To do | Everything from the line that holds "Task: Click the" through the end of the records below is to be transcribed exactly, except the pictures.

══ Input for this task

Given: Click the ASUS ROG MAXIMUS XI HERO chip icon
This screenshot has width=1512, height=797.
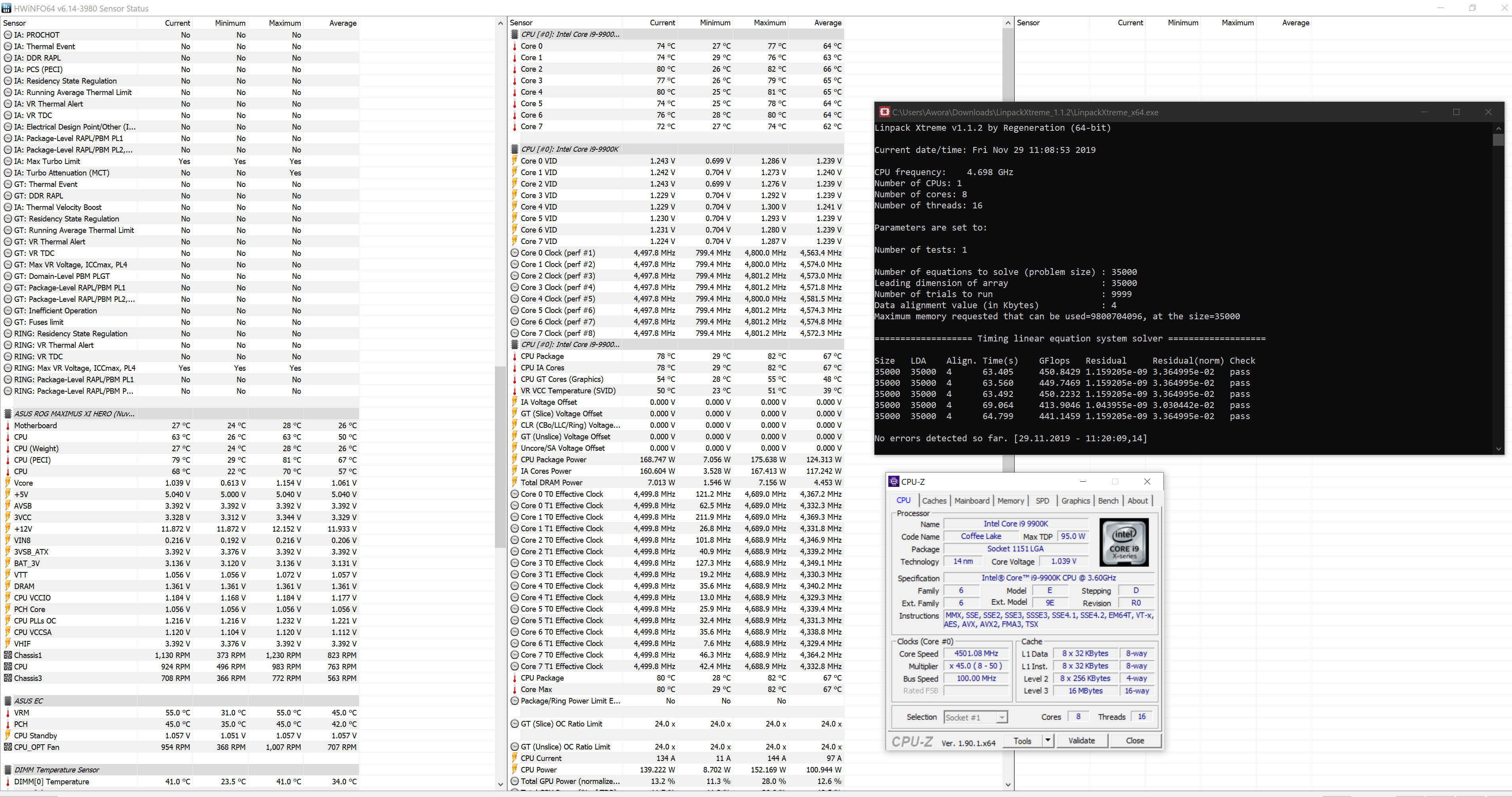Looking at the screenshot, I should 8,414.
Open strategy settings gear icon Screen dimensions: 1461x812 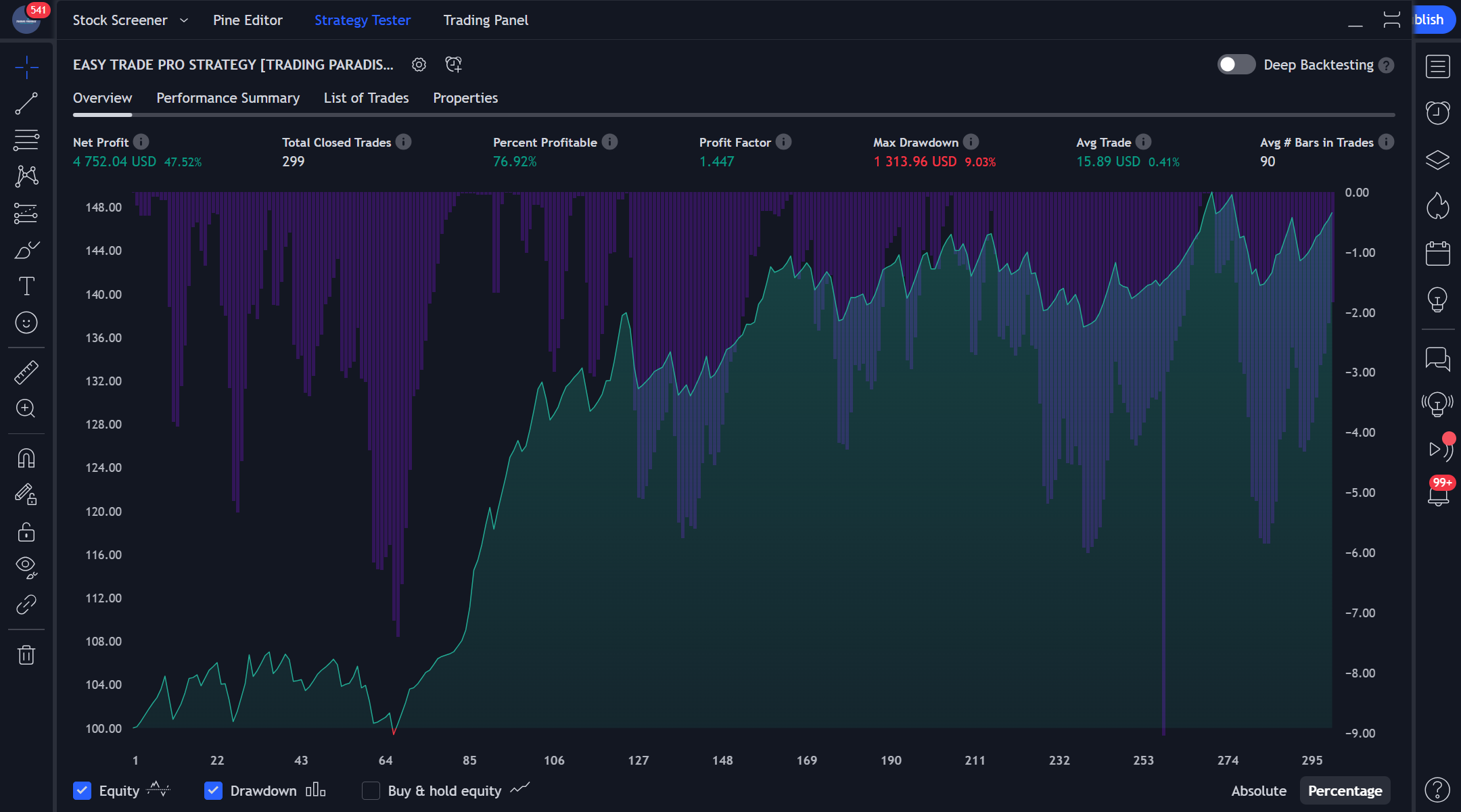pyautogui.click(x=419, y=65)
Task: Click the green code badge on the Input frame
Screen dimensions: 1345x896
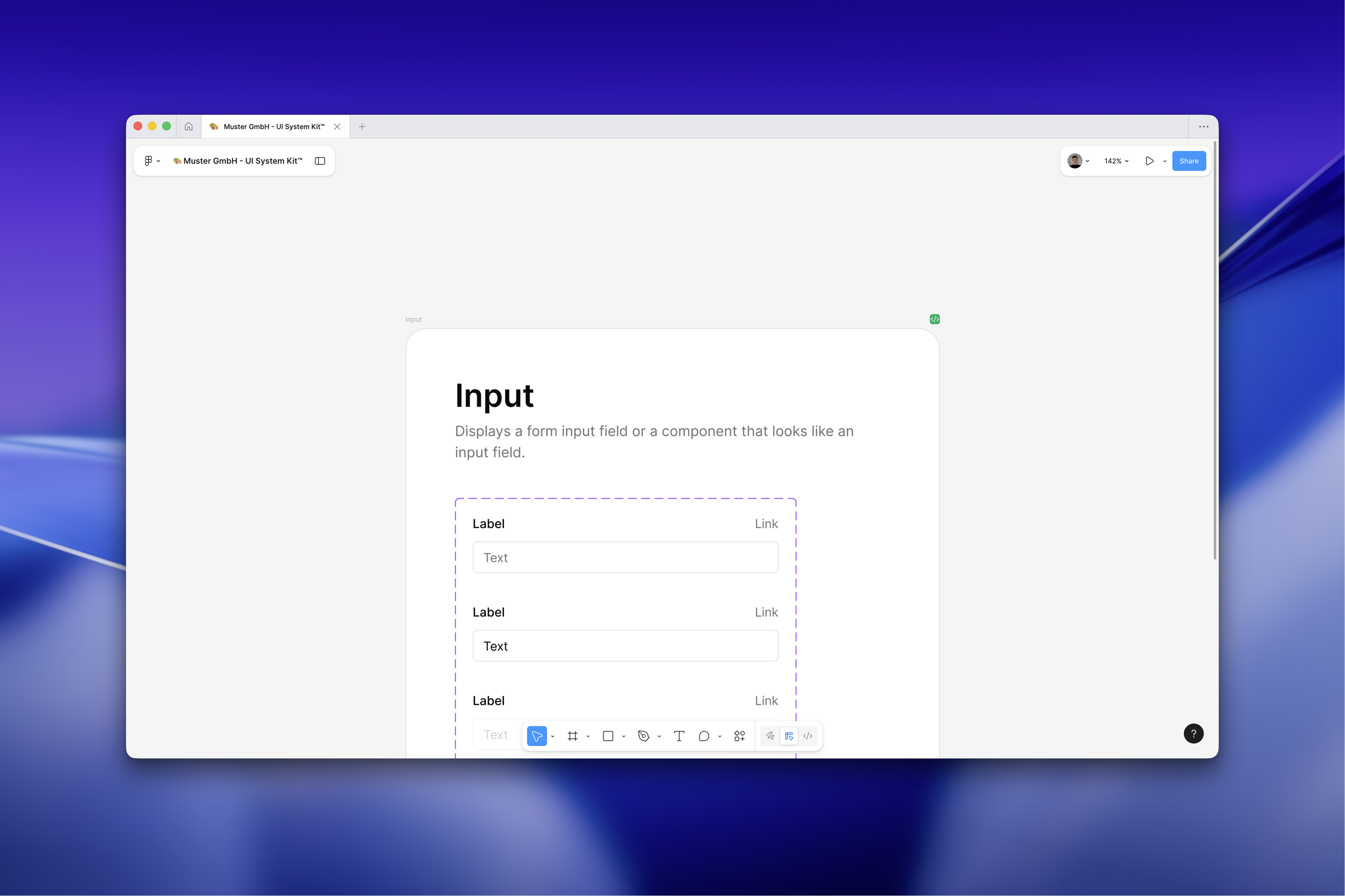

════

Solved problem |
Task: Click the green code badge on the Input frame
Screen dimensions: 1345x896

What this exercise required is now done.